Delegate Tso also said that he opposes any development at the sacred confluence.
“Some areas on the nation should not be developed,” Tso said. “Where the two rivers meet is one of them.”
In support of this position, Council Delegate Nathaniel Brown, who is not a member of the committee, testified against allowing outside developers to desecrate a “home to Diné deities.” He read into the record a position statement from the Navajo Historic Preservation Department’s Hataalii Advisory Council, composed of highly regarded medicine men and women.
The statement explained that the “rim top development, and walkway development would pose detrimental irreversible harm to the sacred qualities” of the confluence area. It went on to say that development at the confluence would degrade the spiritual experience of traditional Navajos who visit the area to conduct offerings or prayers.
Committee members also questioned why Council Delegate Ben Bennett who represents the distant communities of Fort Defiance, Crystal, and Red Lake, roughly 200 miles east of the proposed project site, introduced the bill. Committee Chairman Edmund Yazzie told Bennett, “With respect, Mr. Bennett, it takes a lot of courage for you to sponsor legislation at a chapter that you are not from.”
Shortly thereafter, the Law and Order Committee voted down the legislation, electing not to hear testimony from Escalade opponents before making its decision.
“We’re excited to know our elected officials are listening and willing to speak up for the families, for the people, and for the culture,” said Renae Yellowhorse of the Save the Confluence coalition.
The Grand Canyon Trust accepted an invitation to join Save the Confluence’s campaign to oppose the proposed Escalade development in 2012 and continues to support the grassroots coalition’s efforts to defeat the project.
Ongoing Campaign to Stop Escalade Tram
Undaunted after suffering a decisive loss, Escalade’s managing partner told the Arizona Daily Sun: “They [councilmembers] expressed they don’t know a lot about the project and they need to know more so we’ll be meeting with as many of them as we can so that we can resolve these issues. I thought it was a good opportunity to hear from them what they want to hear.”
The Save the Confluence coalition, of which Grand Canyon Trust is a part, continues to campaign aggressively against Escalade.
Council Delegate Bennett introduced the bill to approve it in late August 2016, triggering a five-day public comment period that produced more than 5,000 comments and signatures by Navajo citizens opposed to the legislation. Only 131 comments were submitted in support of it. Bennett remains the sole sponsor of a bill that requires two-thirds of the 24-member council to pass.

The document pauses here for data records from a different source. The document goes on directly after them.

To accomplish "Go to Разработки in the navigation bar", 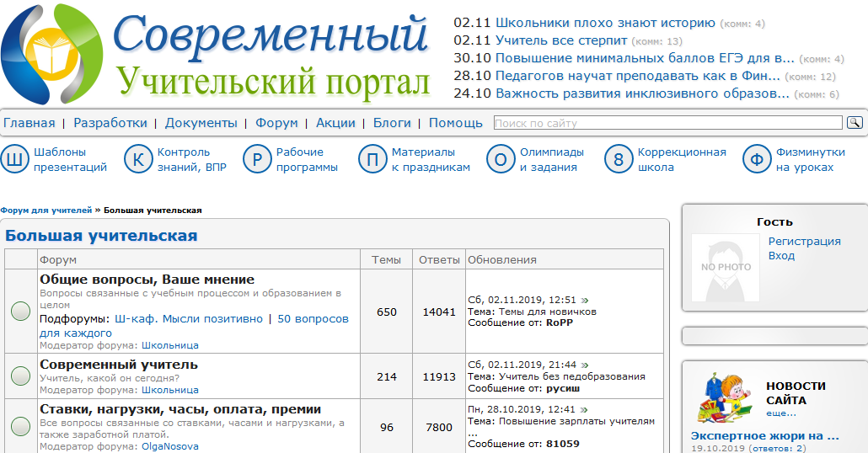I will pos(110,123).
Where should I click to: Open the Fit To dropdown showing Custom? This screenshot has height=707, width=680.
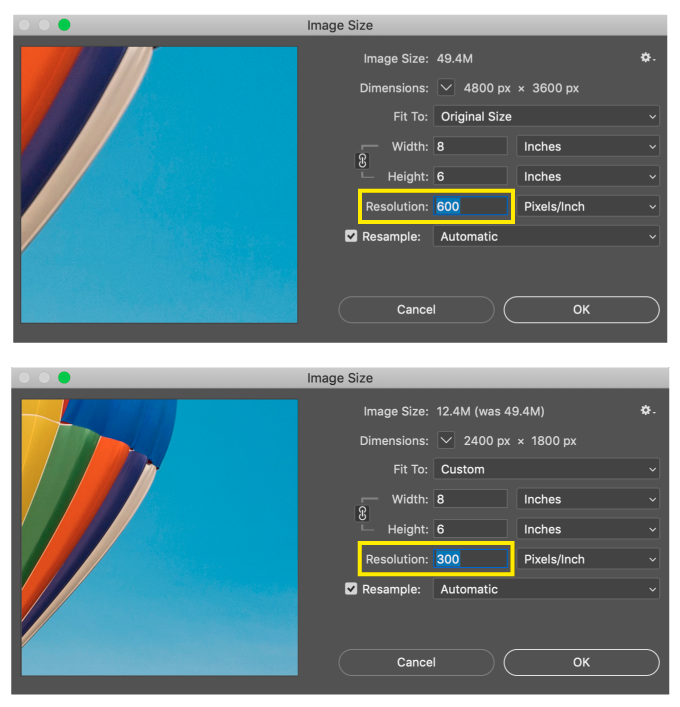547,469
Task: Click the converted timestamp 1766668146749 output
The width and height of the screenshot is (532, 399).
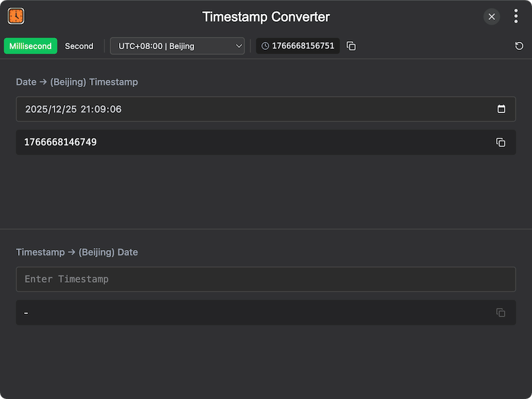Action: 61,142
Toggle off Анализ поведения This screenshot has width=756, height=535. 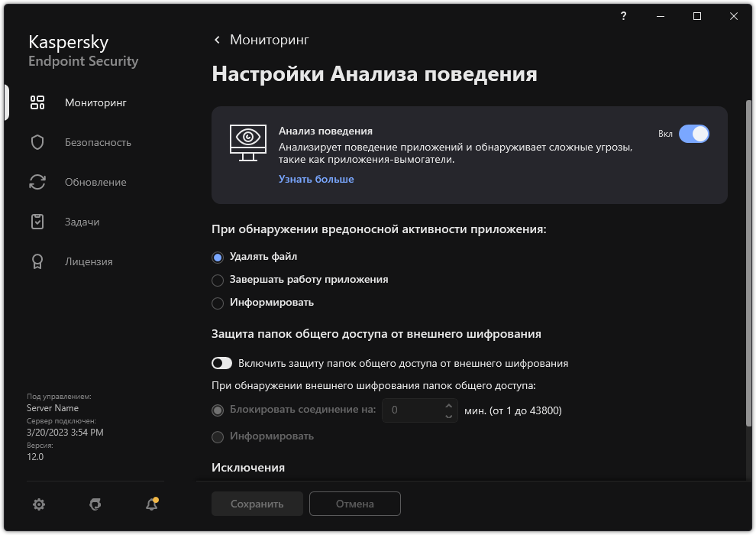(x=695, y=134)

The Grand Canyon Trust recently hosted the premier of “The Confluence,” a powerful new film that captures the courage and conviction of local residents in their six-year fight to stop Escalade. As Delores Wilson-Aguirre explains in the film’s opening frames, “The most special place [for us] is at the confluence. That’s where we offer our prayers. Whatever is bothering you, you say your prayers, and it’s gone. The holy beings, they listen to you, and they take it away, and you become whole again.”
Watch the film here:
Recently, Sarana Riggs expressed the coalition’s determination to defeat Escalade.
“We have emerged as others before us from this Canyon to protect, conserve, and preserve the balance of the past and ever changing future from threats like the Grand Canyon Escalade,” Riggs says. “This proposed resort with a gondola, and riverwalk would scar and alter the landscape of Grand Canyon. For six years we have been toe to toe with these developers and will not back down! We will remain to protect this place which we all have come to love, like those before us in histories past.”